- Document passage -
These are interesting results. I had estimated the light output here using my light meter so I trust your numbers are accurate. Seeing your results I think it may be more accurate if I base my lumen output results by measuring the drive current than using my home brew light box. You can see my test rig below which is just the firefly flashlight connected to my multi meter. By measuring the amperage draw at each setting I'm able to more accurately predict the light output. In this test I discovered there is a big difference between the output when using an alkaline battery vs a NiMh battery also. As you can see the alkaline battery is not able to support as much current load on turbo. I measured the voltage sag under load of the alkaline at .76v when under load. As you can see these calculated results are not far off Harold's actual measurements when using an alkaline battery:

Moon: 1.8 lm (my light meter/box) | n/a (actual lab measurement) | 0.4 lm (calculated)
Mode 1: 19 lm (my light meter/box) | 9.5 lm (actual lab measurement) | 8.6 lm (calculated)
Mode 2: 76 lm (my light meter/box) | 31.1 lm (actual lab measurement) | 25.1 lm (calculated)
Mode 3: 276 lm (my light meter/box) | 124.6 lm (actual lab measurement) | 110.6 lm (calculated)






Here is the test rig. Here I have the current supplied to the LED going through my multimeter. I think there may be some extra resistance from the current passing through the multimeter that may throw off my results a bit. When I toggle between amperage resolutions I can see the LED brightness change which is throwing off my results a bit. I'm going to need a better multi meter with lower resistance to improve the accuracy of these results.

- Information shown -

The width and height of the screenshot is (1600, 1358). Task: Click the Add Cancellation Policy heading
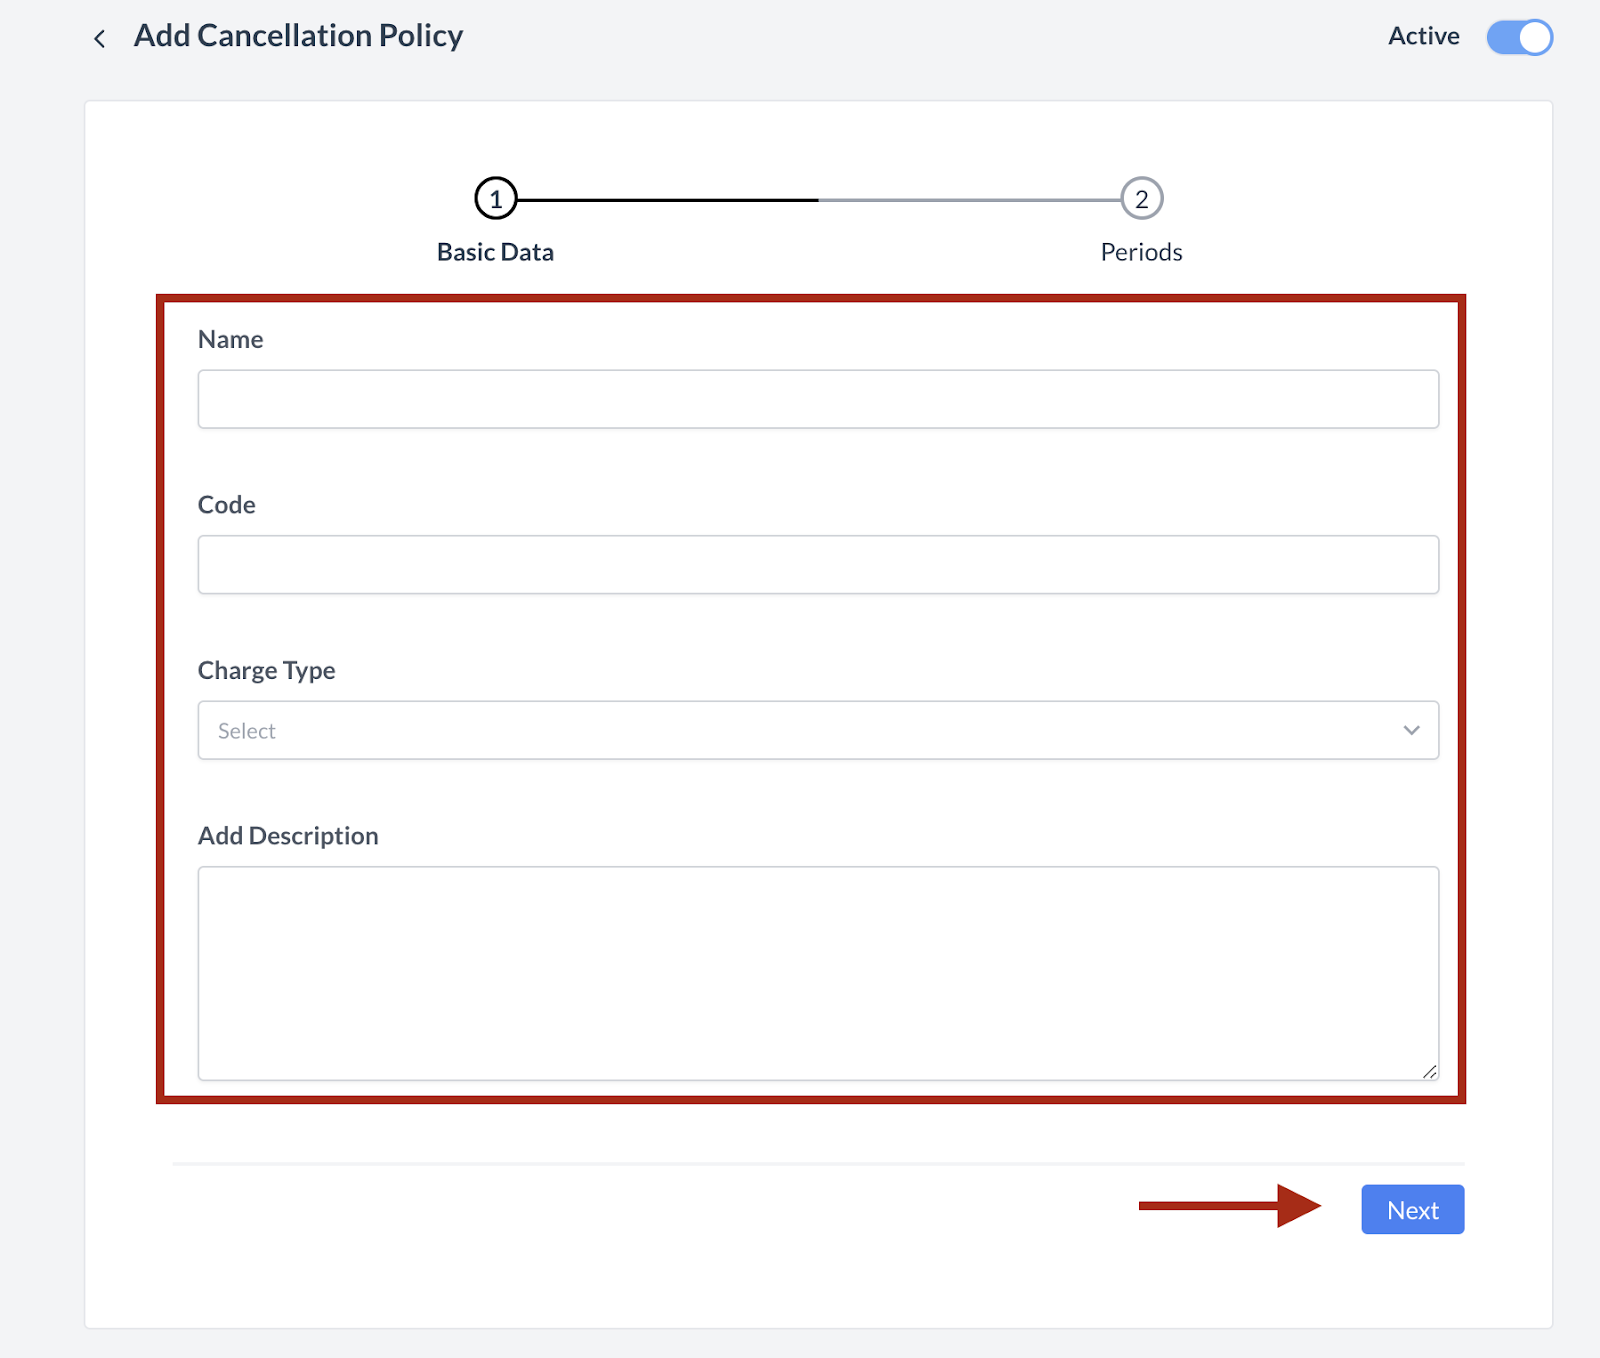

- Requirements -
**1)** Reproduce verbatim the portion of the flashlight output post from "Moon: 1.8 lm" up to and including "25.1 lm (calculated)".
**2)** Resume the flashlight output post, picking up after its final sentence.
The lines stand apart from the flashlight output post and are separate material.

- The responses -
**1)**
Moon: 1.8 lm (my light meter/box) | n/a (actual lab measurement) | 0.4 lm (calculated)
Mode 1: 19 lm (my light meter/box) | 9.5 lm (actual lab measurement) | 8.6 lm (calculated)
Mode 2: 76 lm (my light meter/box) | 31.1 lm (actual lab measurement) | 25.1 lm (calculated)

**2)**
Here are my calculated results based on the S5 Bin XML2 that was previously used and the LED that Harold is measuring.




Here are my calculated results based on the 220LM bin of the Nichia 219B of which Manker bought the reel. To get these light output levels I changed the efficiency lm/w field based on the Nichia 219B datasheet. 




Here are my calculated results based on a U3 bin XM-L2 LED.


----------



## stephenk (Dec 1, 2015)

*Re: Re-Launched Firefly Flashlight Today on Kickstarter*



holygeez03 said:


> It seems like the prototypes might have contained a bad lot of LED emitters... considering the reports of terrible beam temp/tint quality and lower than expected output...


It is a bit of shame if the 3000k tint was dropped due to the examples used for testing possibly being faulty/bad emitters? (Unless of course if the batch used in the final product would also have been "faulty").


----------



## holygeez03 (Dec 1, 2015)

*Re: Re-Launched Firefly Flashlight Today on Kickstarter*



stephenk said:


> It is a bit of shame if the 3000k tint was dropped due to the examples used for testing possibly being faulty/bad emitters? (Unless of course if the batch used in the final product would also have been "faulty").




"Faulty" was probably the wrong word choice... What I meant was just a copy at the lower end of the quality tolerance range...


----------



## Mr Floppy (Dec 1, 2015)

*Re: Re-Launched Firefly Flashlight Today on Kickstarter*



stephenk said:


> It is a bit of shame if the 3000k tint was dropped due to the examples used for testing possibly being faulty/bad emitters? (Unless of course if the batch used in the final product would also have been "faulty").



Nah mate, I think people aren't used to the cct. 
Here's a high CRI xml2, roughly 2900K in a modded Malkoff drop in for mags 
http://s27.postimg.org/fmfvejnpv/11beamshot.jpg

That particular shot was driven at over 1.5A. Any less and it looks less bright and seems even more orange.

I was disappointed when the decision was made to go nichia, but I totally understand how much more of a niche market a warm light is going to be.


----------



## Harold_B (Dec 1, 2015)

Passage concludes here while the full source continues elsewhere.